Brussels sees the same design philosophy as a competitive choke point. After years of clashes, the European Commission fined Apple €500m in April for App Store practices it deemed anti-competitive and is enforcing the Digital Markets Act (DMA), a 2022 law applying from 2024 that targets dominant “gatekeepers.” For Apple, the DMA’s headline demands are interoperability: third-party headphones should work with iPhones with feature parity; non-Apple smartwatches must be able to receive iPhone notifications; and rival platforms should be able to send and accept content with AirDrop-like convenience.
Consumer advocates say this is overdue. Sébastien Pant of BEUC calls the DMA a way to tackle the “walled garden problem,” increasing choice and enabling devices to “talk to one another.” Apple counters that forced openness risks degrading privacy, security and product integrity. The company has already delayed or withheld features in Europe, most visibly with AirPods Pro 3 and their Live Translation capability, which launched in the U.S. but not the EU. Apple says the feature depends on close coordination between AirPods microphones and the iPhone; opening the stack for other devices would require significant engineering to meet its standards.
Regulatory pressure is broadening. The Commission last week rejected Apple’s bid to roll back much of its interoperability order, while in the UK the Competition and Markets Authority is advancing rulemaking that mirrors parts of the DMA—prompting Apple to warn London not to “follow the EU’s lead.” Joswiak alleges Europe is “creating a worse experience” for users, undermining innovation and infringing intellectual property.

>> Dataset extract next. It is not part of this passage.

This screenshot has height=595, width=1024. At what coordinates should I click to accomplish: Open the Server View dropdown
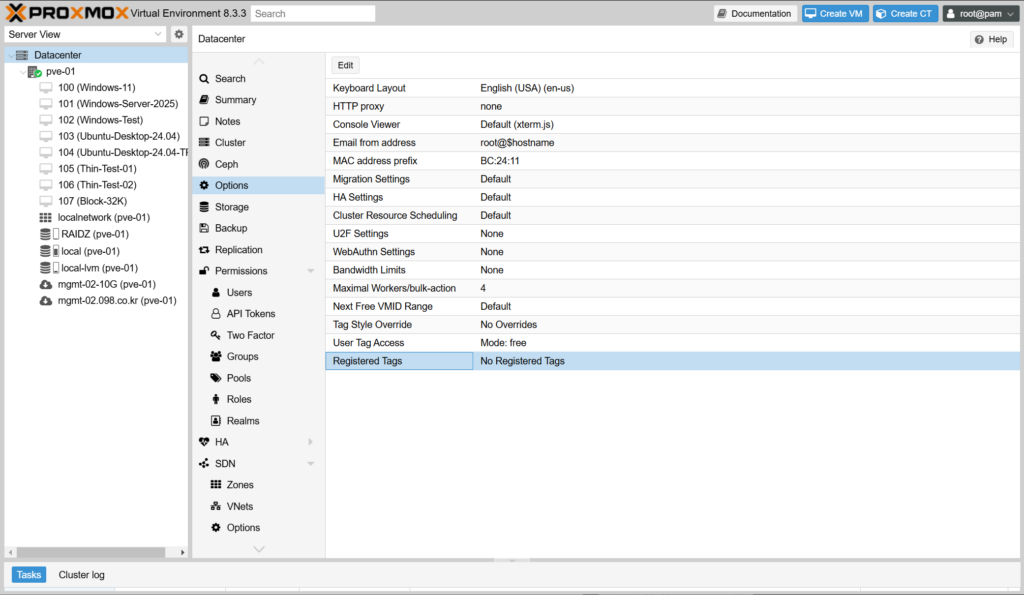(85, 34)
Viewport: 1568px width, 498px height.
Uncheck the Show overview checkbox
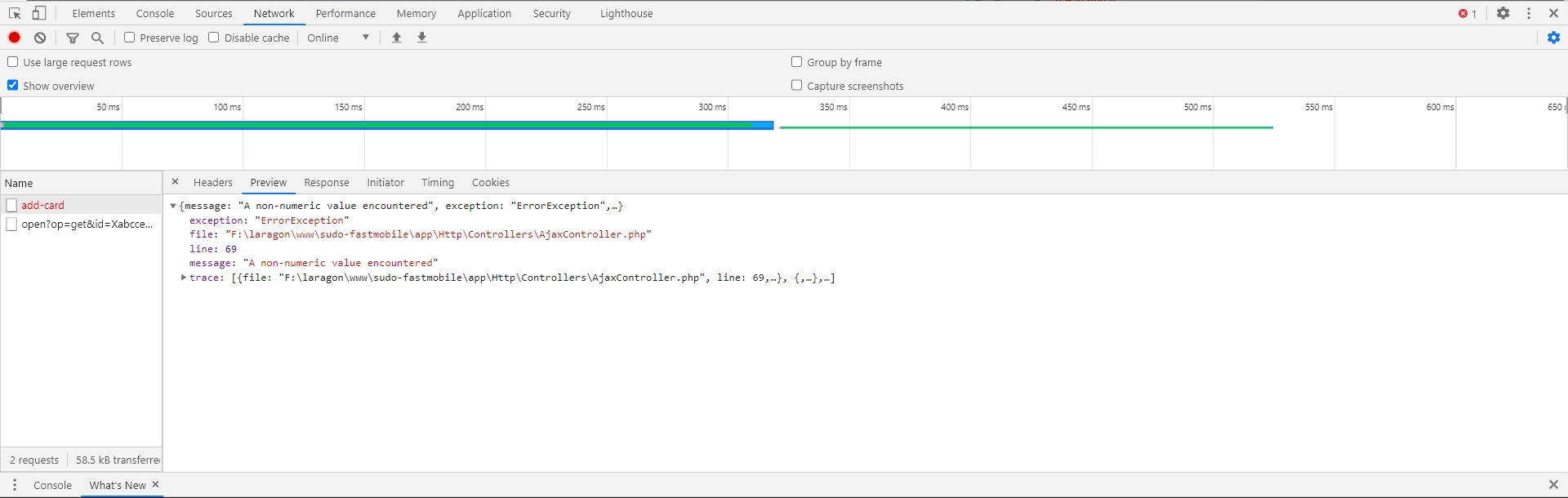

Apple is not alone in recalibrating for European rules. Meta delayed the EU launch of Threads to align with data-use obligations, and Apple previously postponed its AI-focused Apple Intelligence rollout in the bloc. The standoff boils down to two visions: Apple’s curated, vertically integrated model versus the EU’s competition-first framework that prioritizes interoperability. Until courts or technical compromises resolve that tension, European users should expect occasional delays—and a louder public fight over who defines the “best” user experience.